It is really quite astonishingly hard to destroy a planet. Even smashing two planets together still generally ends up with a planet and a big cloud of debris. It might be bad news for anyone or anything living on the planet at the time, and it might render it uninhabitable for some time as the ejecta settles out and everything cools down. You have used the phrase "mists of time", which implies that the crater was made quite some time ago, probably more than long enough for things to settle down again.

The impact scar is much wider than the Chixulub crater, but might be much shallower. One possible source would be a moon (possibly a large captured asteroid) in an unusual polar orbit that had been destroyed and deorbited, resulting in a brief debris cloud or ring that then fell onto the planet underneath causing many overlapping craters. This is likely to have been catastrophic for the biosphere of the world (if any). There really isn't any way to cause destruction on this scale without wrecking the biosphere... again, this was much bigger than the Chixulub impactor which was either directly or indirectly responsible for a mass extinction and major, long-lasting climate change.

2: would the ejecta from such a feature be enough to Form a visible ring around the planet?

It very much depends on how the feature was formed, but the chances are good that you will not form a debris ring. Ejecta lofted up from the surface will either escape the world's gravity entirely and shoot out into interplanetary space, or will fall back onto the world.

The Theia impact references by nzaman involved a truly gigantic collision with a huge body relative to the size of the Earth which was already on a heliocentric orbit, making it a lot easier to create a cloud of debris in space which could then be captured. The results of the impact included pretty much resurfacing the entire planet, which would have rendered it thoroughly uninhabitable for an exceptionally long period of time... certainly thousands of years and probably a hell of a lot more.

My moon idea might have left debris in orbit, which might reasonably form a ring, but it would be not be ejecta from the planet below, if that was important for you. The ring is likely to be quite faint but it was made from high-albedo material (like ice) it could well be visible from the surface of the world under the right conditions.

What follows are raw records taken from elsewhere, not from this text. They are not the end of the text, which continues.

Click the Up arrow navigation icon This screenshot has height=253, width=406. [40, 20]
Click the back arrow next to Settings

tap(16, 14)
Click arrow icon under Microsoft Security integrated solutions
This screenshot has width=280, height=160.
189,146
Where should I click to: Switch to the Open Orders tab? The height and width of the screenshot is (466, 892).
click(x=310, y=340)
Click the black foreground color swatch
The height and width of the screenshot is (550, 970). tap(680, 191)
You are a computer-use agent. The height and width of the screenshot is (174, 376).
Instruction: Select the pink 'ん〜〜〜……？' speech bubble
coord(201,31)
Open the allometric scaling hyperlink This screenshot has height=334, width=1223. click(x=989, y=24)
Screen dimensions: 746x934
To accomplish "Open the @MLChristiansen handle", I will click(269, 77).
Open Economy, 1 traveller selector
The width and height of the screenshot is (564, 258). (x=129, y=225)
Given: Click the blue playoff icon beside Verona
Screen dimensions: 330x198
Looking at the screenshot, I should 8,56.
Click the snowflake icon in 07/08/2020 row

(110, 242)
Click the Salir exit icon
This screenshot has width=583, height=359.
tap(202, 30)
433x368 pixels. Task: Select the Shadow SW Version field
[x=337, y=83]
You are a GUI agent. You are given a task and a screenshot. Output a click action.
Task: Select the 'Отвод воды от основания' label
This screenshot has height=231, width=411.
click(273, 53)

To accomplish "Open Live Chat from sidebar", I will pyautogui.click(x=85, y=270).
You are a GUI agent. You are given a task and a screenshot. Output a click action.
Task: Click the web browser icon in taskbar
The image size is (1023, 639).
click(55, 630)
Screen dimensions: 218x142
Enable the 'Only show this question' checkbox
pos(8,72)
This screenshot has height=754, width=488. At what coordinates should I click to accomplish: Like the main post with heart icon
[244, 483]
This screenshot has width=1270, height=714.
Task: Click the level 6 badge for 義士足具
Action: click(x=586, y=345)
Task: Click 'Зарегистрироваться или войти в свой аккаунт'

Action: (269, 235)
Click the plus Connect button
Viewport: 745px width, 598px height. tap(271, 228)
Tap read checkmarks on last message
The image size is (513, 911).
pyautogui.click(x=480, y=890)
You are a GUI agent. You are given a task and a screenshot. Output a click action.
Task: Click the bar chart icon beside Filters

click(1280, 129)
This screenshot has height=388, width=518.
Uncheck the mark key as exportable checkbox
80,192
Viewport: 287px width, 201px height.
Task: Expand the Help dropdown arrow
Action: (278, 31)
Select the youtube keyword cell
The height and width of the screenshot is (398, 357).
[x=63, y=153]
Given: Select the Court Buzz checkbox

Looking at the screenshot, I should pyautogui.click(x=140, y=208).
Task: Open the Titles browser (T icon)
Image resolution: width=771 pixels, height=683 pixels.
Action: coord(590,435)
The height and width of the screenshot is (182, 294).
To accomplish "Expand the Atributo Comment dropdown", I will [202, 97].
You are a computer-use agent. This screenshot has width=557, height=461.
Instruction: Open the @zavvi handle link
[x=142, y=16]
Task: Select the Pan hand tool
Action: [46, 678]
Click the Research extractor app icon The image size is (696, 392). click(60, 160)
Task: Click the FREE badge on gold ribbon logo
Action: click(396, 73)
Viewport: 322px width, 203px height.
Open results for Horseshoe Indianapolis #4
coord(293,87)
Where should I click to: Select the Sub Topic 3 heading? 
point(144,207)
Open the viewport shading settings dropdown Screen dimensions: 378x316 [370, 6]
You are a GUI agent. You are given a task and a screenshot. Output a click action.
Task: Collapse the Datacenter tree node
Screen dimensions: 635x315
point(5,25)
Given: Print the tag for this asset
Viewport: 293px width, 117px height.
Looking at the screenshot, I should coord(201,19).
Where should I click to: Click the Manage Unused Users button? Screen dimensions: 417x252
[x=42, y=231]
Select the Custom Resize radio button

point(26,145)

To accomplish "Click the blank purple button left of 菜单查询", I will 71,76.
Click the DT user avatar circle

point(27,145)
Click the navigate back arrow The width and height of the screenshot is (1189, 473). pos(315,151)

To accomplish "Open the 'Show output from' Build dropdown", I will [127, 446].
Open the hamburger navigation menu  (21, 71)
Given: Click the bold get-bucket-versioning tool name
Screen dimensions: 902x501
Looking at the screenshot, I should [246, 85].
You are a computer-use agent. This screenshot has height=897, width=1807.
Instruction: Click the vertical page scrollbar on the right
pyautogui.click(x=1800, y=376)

3: if yes to 2, how long would it take the ring to form, and assuming no additional matter is added to it how long would the ring last?

If debris could be captured, it would be captured quite promptly. If the source of the ring was an object orbiting the planet, it would take some years for the debris to stretch out over the object's orbital track. The shape of the ring would change quite a lot as time went on as bits of it fell onto the planet below as a result of orbital decay caused by various means or as the size of particles was reduced by collisions possible resulting in erosion of the ring by the solar wind and so on. Ring systems might not last more than a few million years or so, but I'm guessing that's fine for your needs.

4: I assume this gouge would have mountain ranges or hills to either side, is this true? Are there any other geological features you would expect to see?

You do get mounding of ejecta around a crater, so regardless of how the feature was formed (with a few exceptions, like most of the debris was somehow at escape velocity or the atmosphere had been blown off) you should expect to find some. If the feature was formed by impacts of falling objects that hit at an angle, one end of the feature will have a much more pronounced mountain range than the other. A whole series of small impacts might not push much debris outside of the impact area (because a lot of the debris from the central impacts will fall into the craters forkmed by adjacent impacts, etc) and so the resultant hills or mountains will look quite different from those caused by fewer but more massive impacts.

You'd probably see a lot of other associated craters of similar age, probably along the same orbital track as the body that caused the feature in the first place, all the way around the planet.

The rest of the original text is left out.